The Warriors trailed for much of the opening half until efforts by Liam Marshall and Bevan French, who also had a hand in two second-half tries, before the interval handed the 2025 grand final runners-up a slender advantage at the break.
Eckersley's 43rd-minute try cemented Wigan's grip on proceedings before he added another and Jake Wardle made the points safe when he crossed 13 minutes from time. Castleford rallied late on, but they had too much to do.
After a weekend of surprise results, with champions Hull KR defeated, Wigan looked set to suffer the same fate when Liam Hood opened the scoring after 10 minutes.

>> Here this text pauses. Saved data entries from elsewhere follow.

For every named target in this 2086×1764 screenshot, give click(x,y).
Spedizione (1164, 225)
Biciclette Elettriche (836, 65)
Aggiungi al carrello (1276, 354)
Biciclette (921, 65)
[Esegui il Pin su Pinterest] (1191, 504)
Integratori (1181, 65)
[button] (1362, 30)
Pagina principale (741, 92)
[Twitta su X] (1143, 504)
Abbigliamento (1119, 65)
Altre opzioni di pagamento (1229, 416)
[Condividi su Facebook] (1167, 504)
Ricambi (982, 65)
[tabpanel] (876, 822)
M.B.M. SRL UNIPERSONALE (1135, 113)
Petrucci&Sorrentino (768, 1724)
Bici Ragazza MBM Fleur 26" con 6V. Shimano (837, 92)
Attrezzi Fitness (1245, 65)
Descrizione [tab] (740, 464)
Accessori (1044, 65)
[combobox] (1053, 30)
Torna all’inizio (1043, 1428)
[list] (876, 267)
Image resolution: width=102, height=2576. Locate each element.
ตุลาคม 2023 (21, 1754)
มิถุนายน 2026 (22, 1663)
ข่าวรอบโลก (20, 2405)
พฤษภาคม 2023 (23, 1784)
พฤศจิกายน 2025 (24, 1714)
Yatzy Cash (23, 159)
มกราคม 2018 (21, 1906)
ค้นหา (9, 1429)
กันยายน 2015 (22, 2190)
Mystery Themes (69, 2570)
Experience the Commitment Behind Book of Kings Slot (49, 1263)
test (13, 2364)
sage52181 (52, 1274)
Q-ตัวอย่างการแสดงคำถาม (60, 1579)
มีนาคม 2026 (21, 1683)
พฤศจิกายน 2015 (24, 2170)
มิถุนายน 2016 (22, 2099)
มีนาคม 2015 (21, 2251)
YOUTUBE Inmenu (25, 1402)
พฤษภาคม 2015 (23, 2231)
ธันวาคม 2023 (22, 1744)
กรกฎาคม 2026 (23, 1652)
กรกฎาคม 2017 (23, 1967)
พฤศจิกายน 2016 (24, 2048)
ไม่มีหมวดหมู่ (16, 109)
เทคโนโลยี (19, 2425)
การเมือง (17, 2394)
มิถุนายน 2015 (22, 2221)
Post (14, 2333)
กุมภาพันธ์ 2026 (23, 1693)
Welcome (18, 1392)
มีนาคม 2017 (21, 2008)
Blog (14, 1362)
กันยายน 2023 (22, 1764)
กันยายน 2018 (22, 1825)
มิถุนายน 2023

It stayed 6-0 until the 34th minute when Marshall grabbed the first of five tries for the Warriors before French finished off a slick move to ensure the visitors were 10-6 up at halftime.
Matt Peet's men were in the ascendancy and Eckersley opened his account three minutes into the second half before he virtually wrapped up the points with a second score after 62 minutes.
It was followed by a try for Wardle, but the Tigers finished strongly after Wigan's Adam Keighran was sent to the sin bin, with Mikaele Ravalawa and George Lawler able to add consolation efforts in the final 11 minutes.
"For large parts defensively I thought we were very good against a team who certainly asked questions," Wigan chief Peet told the official club website.
"I liked our last plays and at times when we got going with the ball we were decent. We will get better."
Tigers boss Ryan Carr told BBC Radio Leeds: "If we ... didn't make the game of footy so hard on ourselves the scoreline would have been much closer coming into the last 20.
"They've (Wigan) been together a long time, they're well drilled and they know what they're doing.
"We knew we were in for a fight, but we were definitely up for it. We just didn't manage the game well at certain times."